begin Records for this task

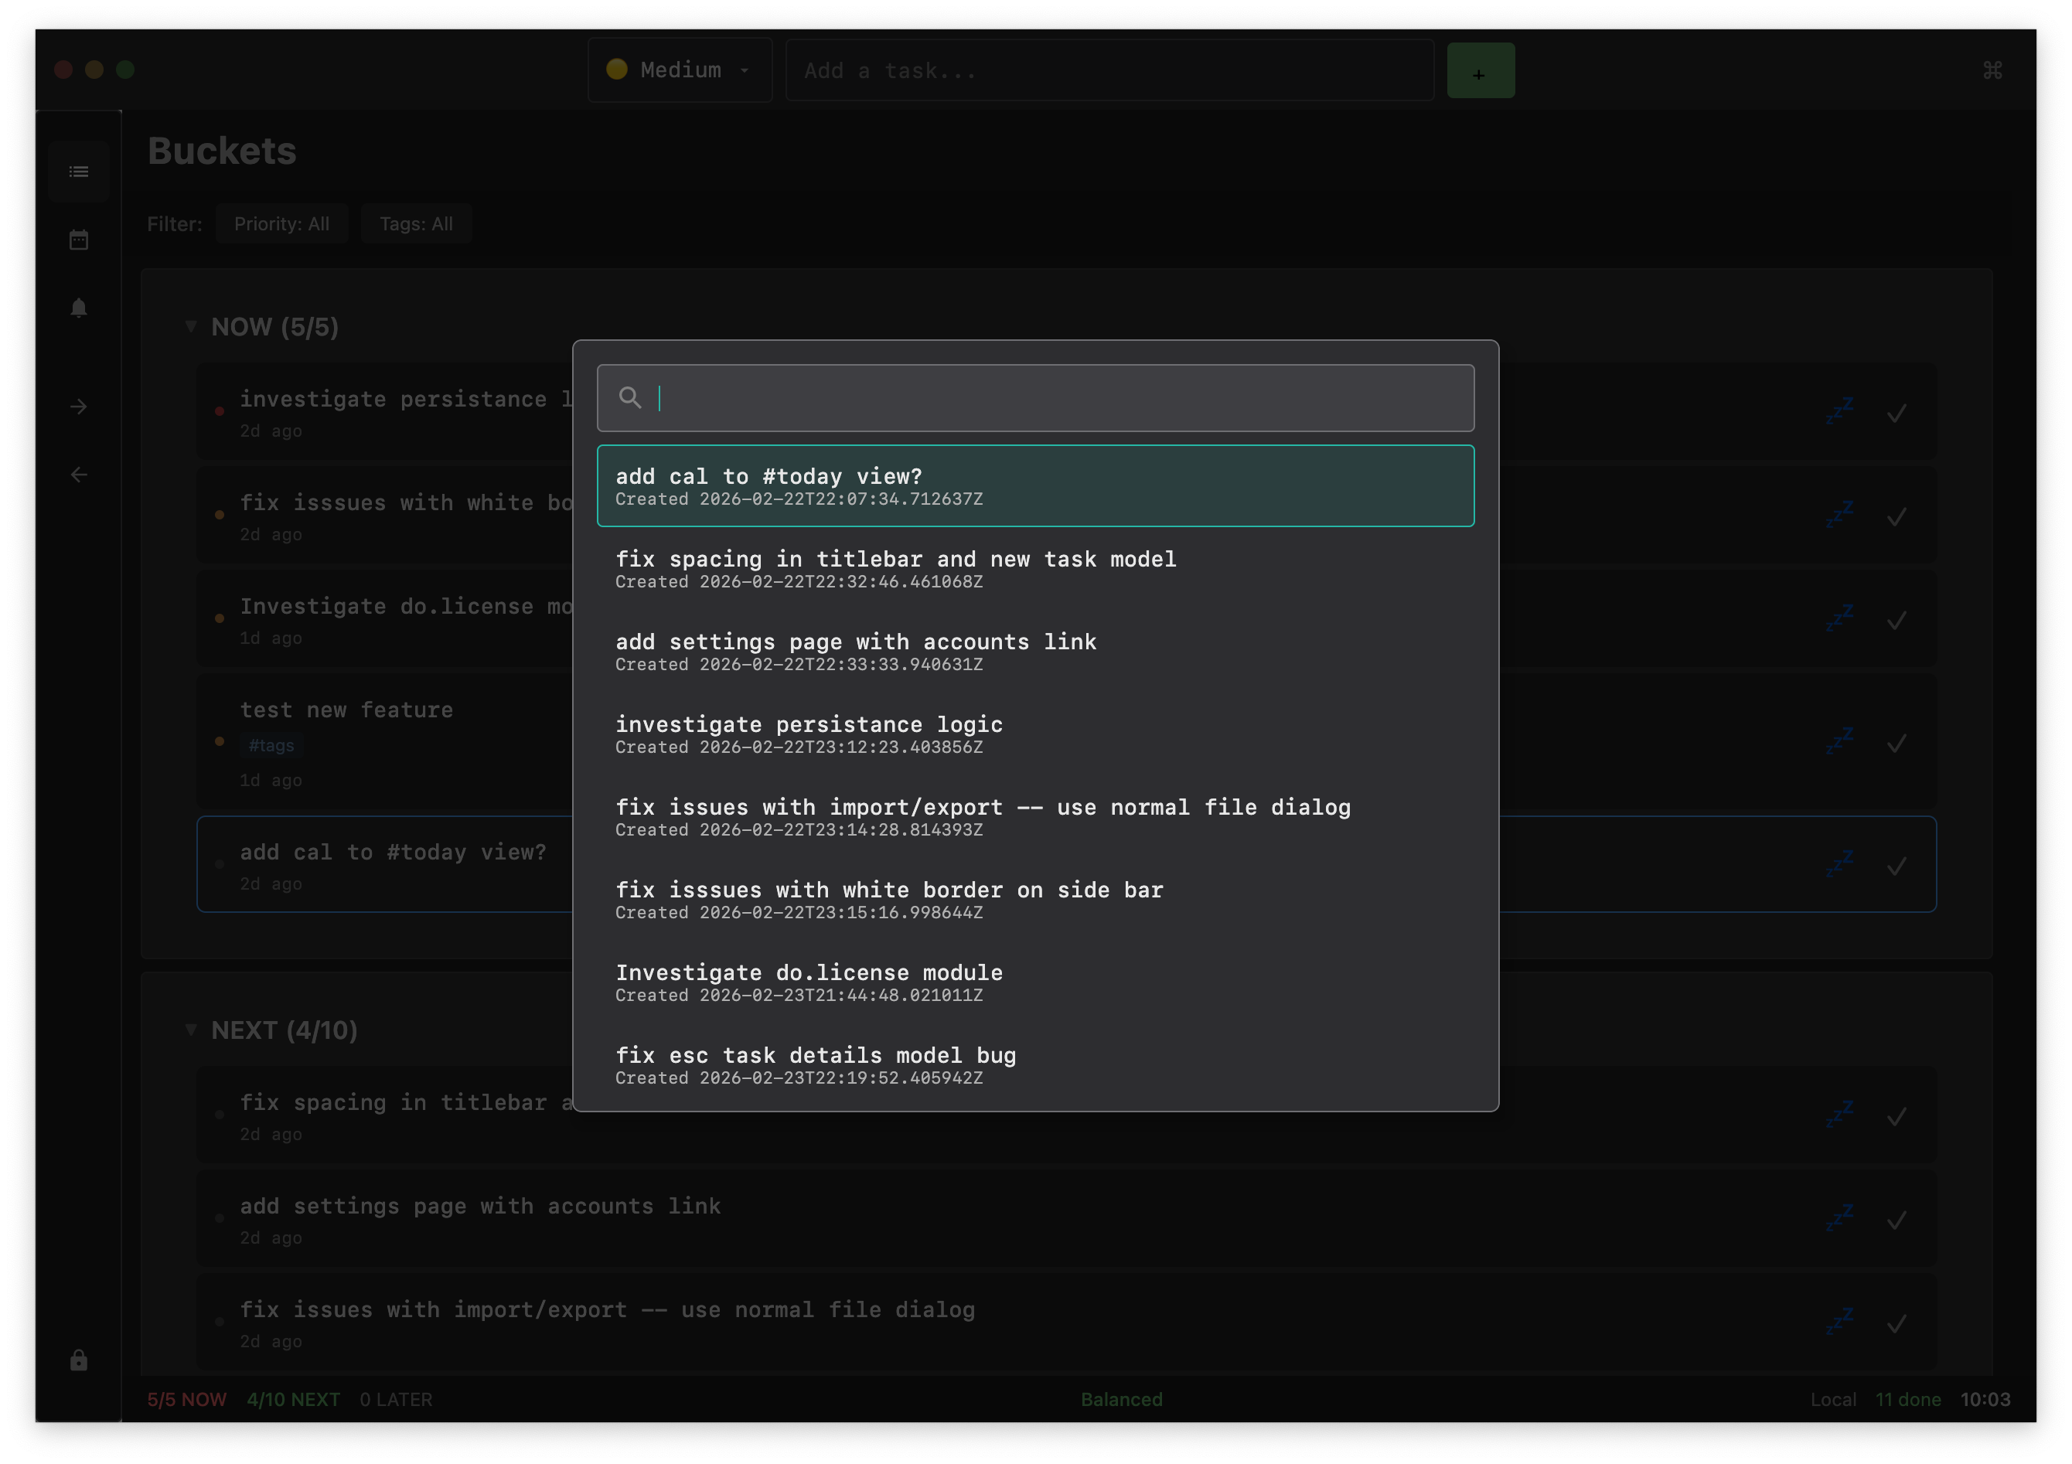The image size is (2072, 1464).
Task: Click the back arrow icon in sidebar
Action: click(79, 474)
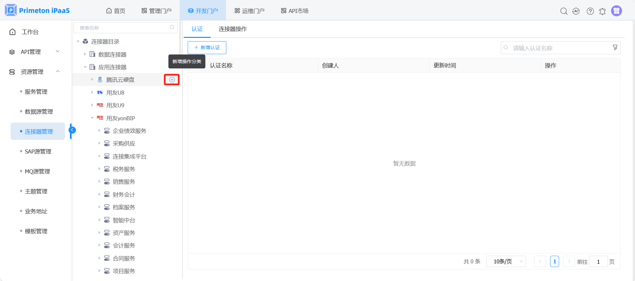635x281 pixels.
Task: Open the 10条/页 page size dropdown
Action: point(506,261)
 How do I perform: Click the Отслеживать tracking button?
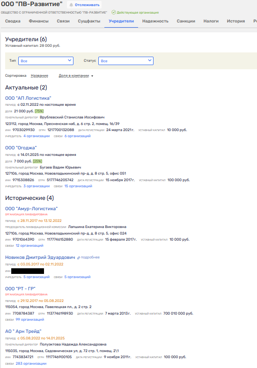pos(84,5)
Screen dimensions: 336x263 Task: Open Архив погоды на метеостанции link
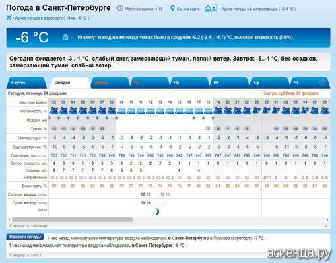[259, 9]
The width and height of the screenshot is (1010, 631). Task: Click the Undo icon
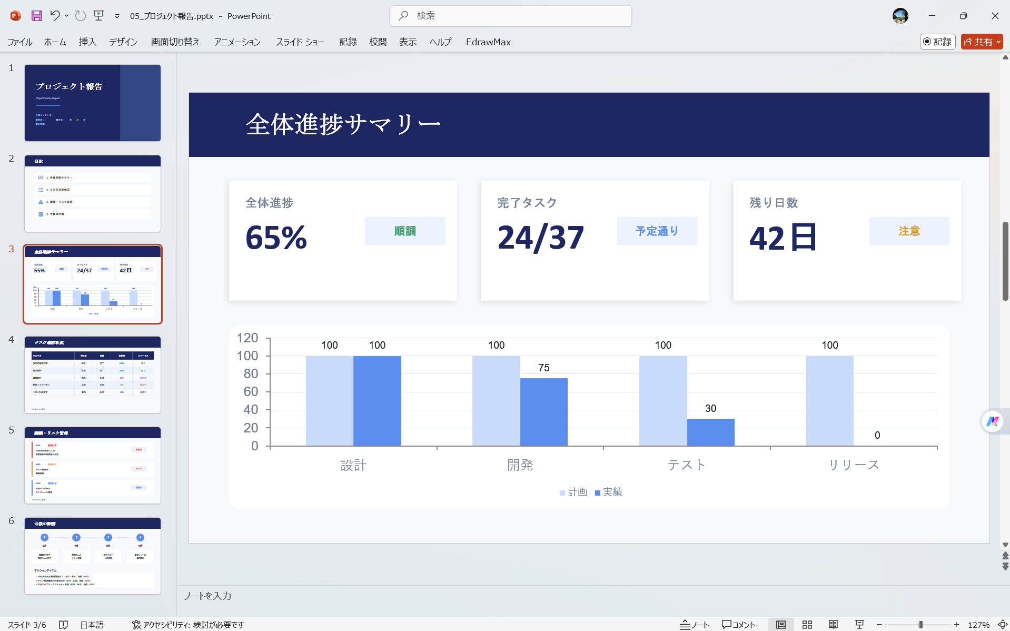click(55, 16)
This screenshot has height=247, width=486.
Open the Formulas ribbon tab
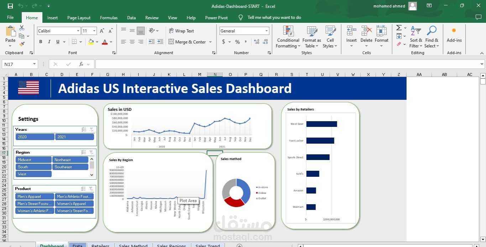click(109, 17)
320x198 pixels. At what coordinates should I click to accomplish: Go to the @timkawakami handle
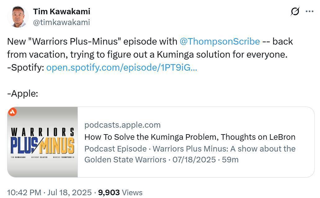pos(61,22)
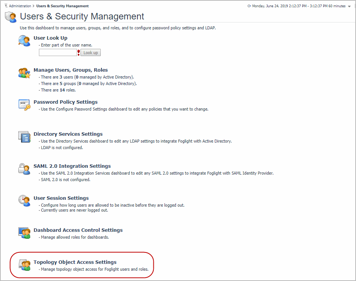The image size is (356, 281).
Task: Go to Administration in the breadcrumb
Action: coord(20,6)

end Records for this task

● Stated problem
Render every line of the entries above as a JSON list of strings, one string per line, with blank lines skipped and the pictures left out.

● Solved problem
[
  "The image size is (2072, 1464).",
  "Task: Click the back arrow icon in sidebar",
  "Action: click(79, 474)",
  "635x281 pixels.",
  "Task: Open the 10条/页 page size dropdown",
  "Action: point(506,261)",
  " How do I perform: Click the Отслеживать tracking button?",
  "pos(84,5)",
  "Screen dimensions: 336x263 Task: Open Архив погоды на метеостанции link",
  "[259, 9]",
  "The width and height of the screenshot is (1010, 631). Task: Click the Undo icon",
  "click(55, 16)",
  "This screenshot has height=247, width=486.",
  "Open the Formulas ribbon tab",
  "click(109, 17)",
  "320x198 pixels. At what coordinates should I click to accomplish: Go to the @timkawakami handle",
  "pos(61,22)",
  "The image size is (356, 281).",
  "Task: Go to Administration in the breadcrumb",
  "Action: coord(20,6)"
]